Om zeven uur beginnen de eerste burgers zich buiten te vertonen, omstreeks half acht is het definitief gebeurd. De vlaggen uit! En dan verandert het dorpsbeeld bij toverslag. De Hoofdstraat en vooral de Wilhelminastraat – laten we die naam maar dadelijk weer in ere herstellen – die de laatste dagen uitgestorven leken met allemaal gesloten winkels, zijn plotseling overstroomd met juichende en zingende mensen, het aloude Oranje op de borst.
Het duurt maar een ogenblik of de vlaggen komen te voorschijn, voor het eerst na vijf jaar. Ze hebben niets geleden van het in de kast liggen. Wat een stemming, wat een blijdschap, wat een opluchting. Iedereen schudt iedereen de hand, men slaat elkaar op de schouders, er worden ronde dansen uitgevoerd, ieders gelaat straalt van vreugde. Eindelijk zijn we dan toch weer vrij, helemaal vrij, zonder Duitsers, zonder Landwachters, zonder NSB’ ers helemaal onder ons. We zien mensen, die we lang niet gezien hebben omdat de Landwacht hen graag wou zien. De leiders van het verzetswerk in Emmen zijn weer ‘boven water’ dus die hebben ook niet diep onder gezeten. Talloze onderduikers beleven het grootste moment, dat ze weer frank en vrij op straat kunnen komen, na jarenlang verblijf binnenshuis vaak.

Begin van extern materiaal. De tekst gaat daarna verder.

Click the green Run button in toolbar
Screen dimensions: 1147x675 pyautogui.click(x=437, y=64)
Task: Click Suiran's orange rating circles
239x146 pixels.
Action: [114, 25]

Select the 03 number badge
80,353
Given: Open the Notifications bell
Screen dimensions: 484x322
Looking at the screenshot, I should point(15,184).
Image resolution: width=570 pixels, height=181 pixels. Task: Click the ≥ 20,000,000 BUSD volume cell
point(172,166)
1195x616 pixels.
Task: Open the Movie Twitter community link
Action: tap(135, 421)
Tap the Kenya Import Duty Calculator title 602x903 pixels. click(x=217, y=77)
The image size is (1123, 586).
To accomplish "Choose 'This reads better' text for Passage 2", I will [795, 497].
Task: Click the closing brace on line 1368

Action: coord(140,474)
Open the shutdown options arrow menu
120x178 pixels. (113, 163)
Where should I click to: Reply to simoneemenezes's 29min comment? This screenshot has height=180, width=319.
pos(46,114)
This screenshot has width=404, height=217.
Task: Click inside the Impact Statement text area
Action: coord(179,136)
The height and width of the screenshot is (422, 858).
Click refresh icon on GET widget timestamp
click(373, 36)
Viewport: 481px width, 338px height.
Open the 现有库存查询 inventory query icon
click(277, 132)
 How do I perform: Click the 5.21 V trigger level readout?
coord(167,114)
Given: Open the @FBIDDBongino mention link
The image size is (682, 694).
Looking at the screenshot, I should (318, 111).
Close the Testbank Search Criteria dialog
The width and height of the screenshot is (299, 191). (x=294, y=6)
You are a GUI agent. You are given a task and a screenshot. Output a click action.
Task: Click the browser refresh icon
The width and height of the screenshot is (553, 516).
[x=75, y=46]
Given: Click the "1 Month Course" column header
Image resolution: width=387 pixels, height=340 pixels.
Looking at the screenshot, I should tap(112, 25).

Poolse tanks bij Weerman aan de Ermerweg in gezelschap van Noordbarger wichter

De marechaussee had de oude uniformen met de nestels en klep al klaar liggen en tracht de orde te handhaven, hetgeen niet eenvoudig is, hoewel er anderzijds geen buitensporigheden gebeuren. Wat een paar uur gelden nog een ernstig vergrijp was tegen de openbare orde mag nu zomaar: luid klinkt het ‘Oranje boven, leve de Koningin’ en het Wilhelmus.
Er worden vreugdedansen uitgevoerd, kortom de geestdrift kent geen grenzen. Vooral niet als zich een geallieerde soldaat vertoont en tegen het donker komen er heel wat. Waarlijk, het is kort, maar een groot feest in Emmen. Terwijl in Emmen de zaak gezuiverd werd, hadden wij de gelegenheid even te gaan neuzen aan de overzijde van het Oranjekanaal, waar de colonne, die ons kwam bevrijden, stond opgesteld. Om al niet direct ongenoegen te krijgen met militaire instanties, kunnen we er in de courant niet alles van vertellen wat we zagen. Maar wat er wèl verteld kan worden, is de moeite al waard. Zoals al eerder gezegd bestond deze colonne uit Polen. Ze was voor 100% gemotoriseerd: tanks, gevechtswagens, auto’s, motoren, vrachtwagens, vrijwel allen op rupswielen. En een uitrusting op al deze wagens, om van te smullen. Alles tip top in orde en van alle gemakken voorzien.
De gevechten waren geleverd door een paar gevechtswagens met zware mitrailleurs, een handvol infanterie en enkele tanks van 25 ton die met hun76mm kanon in een zware pantserkoepel voor het zware vuurwerk zorgden. De Polen noemden wat hier gebeurd was, geen vechten. Dat kon hoogstens ‘Moffenjagen’ heten. Bovendien was men er in Nederland op bedacht geen burgers te treffen. In Duitsland werkten zij karweitjes als deze veel sneller af. ’t Was ons anders al warm genoeg zo. Nog vòòr Emmen geheel ‘schoon’ was, kwam het brugmateriaal aan, tegen half acht. Tegen negen uur lag er een prachtige ijzeren vakwerkbrug over het Oranjekanaal. ’t Was een lust te zien, hoe vlot en vaardig dit karwei werd opgeknapt. Precies een meccanodoos in het groot. Iedere geniesoldaat had z’n taak, de stukken werden aan een zijde van het kanaal aan elkaar gepast, telkens een stukje opgeschoven, zo maar even de schouders er tegenaan, net zolang tot de overkant bereikt was. Prachtig werk. Toen sloeg het klokje van gehoorzaamheid. Wie meende de gehele nacht buiten te mogen blijven, kwam bedrogen uit. Om een uur of negen begonnen de marechaussees en de ordedienst met zachte dwang de mensen naar huis te sturen. Hoelang het feest daarna binnenshuis is voortgezet, weten we niet, maar het schijnt hier en daar laat geworden te zijn. Wat wil je ook als je vijf jaar geen echt feest hebt gevierd.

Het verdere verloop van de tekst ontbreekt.